FIGURE 6.

Workflow of different sEV collection strategies. (A) MSCs were seeded at 2,000–4,000 cells/cm² in the media αMEM+8% PL (M) and expanded for P1 or P2. After 24–96 h media was exchanged completely for the collection of sEVs in CM. In addition to αMEM+8% PL, αMEM+8% EV depl. PL was chosen as collection media for enrichment of MSC-derived sEVs. In order to exclude an impact of batch-to-batch variation of PL, the same starting batches of PL (from the same donors) were used for the experiments shown in the upper and lower row, which just differed whether or not EV depletion has been performed. Collection time was set to 24 or 48 h for αMEM+8% PL cultures and to 48 h for αMEM+8% EV depl.
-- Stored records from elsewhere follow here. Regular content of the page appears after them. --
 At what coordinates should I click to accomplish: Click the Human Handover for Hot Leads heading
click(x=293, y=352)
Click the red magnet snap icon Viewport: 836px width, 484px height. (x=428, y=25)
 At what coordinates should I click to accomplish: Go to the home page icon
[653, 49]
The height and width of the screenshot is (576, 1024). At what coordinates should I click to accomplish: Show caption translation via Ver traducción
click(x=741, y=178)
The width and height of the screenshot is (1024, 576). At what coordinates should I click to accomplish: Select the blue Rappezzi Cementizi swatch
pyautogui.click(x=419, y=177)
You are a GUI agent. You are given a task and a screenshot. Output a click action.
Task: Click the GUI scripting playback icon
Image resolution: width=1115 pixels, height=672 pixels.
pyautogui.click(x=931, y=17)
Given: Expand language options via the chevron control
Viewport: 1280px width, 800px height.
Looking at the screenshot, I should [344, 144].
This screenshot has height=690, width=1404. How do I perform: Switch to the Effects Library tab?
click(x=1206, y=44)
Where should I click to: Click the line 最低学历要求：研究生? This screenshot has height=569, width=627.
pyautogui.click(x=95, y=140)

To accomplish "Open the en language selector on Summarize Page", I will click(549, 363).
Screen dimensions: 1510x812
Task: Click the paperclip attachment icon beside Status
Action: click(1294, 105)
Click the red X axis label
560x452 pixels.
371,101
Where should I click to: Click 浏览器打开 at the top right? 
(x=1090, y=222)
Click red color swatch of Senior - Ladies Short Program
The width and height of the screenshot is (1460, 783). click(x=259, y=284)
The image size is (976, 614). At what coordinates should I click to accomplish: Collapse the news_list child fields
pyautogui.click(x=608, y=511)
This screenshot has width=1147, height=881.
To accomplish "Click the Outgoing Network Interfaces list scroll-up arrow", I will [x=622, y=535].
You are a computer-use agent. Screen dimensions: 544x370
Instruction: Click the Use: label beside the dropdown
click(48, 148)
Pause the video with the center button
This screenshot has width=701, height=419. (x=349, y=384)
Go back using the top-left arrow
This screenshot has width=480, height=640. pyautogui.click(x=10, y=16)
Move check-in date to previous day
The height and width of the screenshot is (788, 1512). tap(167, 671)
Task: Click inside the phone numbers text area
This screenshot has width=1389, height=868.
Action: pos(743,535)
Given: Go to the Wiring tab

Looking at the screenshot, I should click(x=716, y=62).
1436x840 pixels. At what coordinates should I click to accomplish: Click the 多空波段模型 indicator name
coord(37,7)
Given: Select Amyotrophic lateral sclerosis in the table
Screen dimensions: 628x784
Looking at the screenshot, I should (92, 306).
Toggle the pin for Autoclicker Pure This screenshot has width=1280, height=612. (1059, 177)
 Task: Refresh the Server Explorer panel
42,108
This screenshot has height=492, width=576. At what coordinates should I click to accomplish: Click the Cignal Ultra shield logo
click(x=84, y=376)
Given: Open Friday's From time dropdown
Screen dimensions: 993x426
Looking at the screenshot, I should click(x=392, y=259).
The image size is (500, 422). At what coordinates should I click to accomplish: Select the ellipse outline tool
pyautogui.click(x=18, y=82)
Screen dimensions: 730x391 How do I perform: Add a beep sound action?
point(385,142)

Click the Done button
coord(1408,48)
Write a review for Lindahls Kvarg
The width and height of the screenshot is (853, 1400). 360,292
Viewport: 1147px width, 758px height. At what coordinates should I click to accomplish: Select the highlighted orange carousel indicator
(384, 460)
PL cultures. CM was harvested and stored at −80°C until isolation of sEVs. (B) αMEM+8% EV depl. PL was manufactured by UC of PL for 3 h at 120,000 × g at 4°C, whereby the pellet containing the PL-derived EV was withdrawn. (C) sEVs isolated from CM collected with αMEM+8% PL included MSC-derived and PL-derived sEVs, whereas sEVs collected with αMEM+8% EV depl. PL solely included MSC-derived sEVs. PL-derived sEVs were isolated from the media αMEM+8% PL to confirm the hypothesis.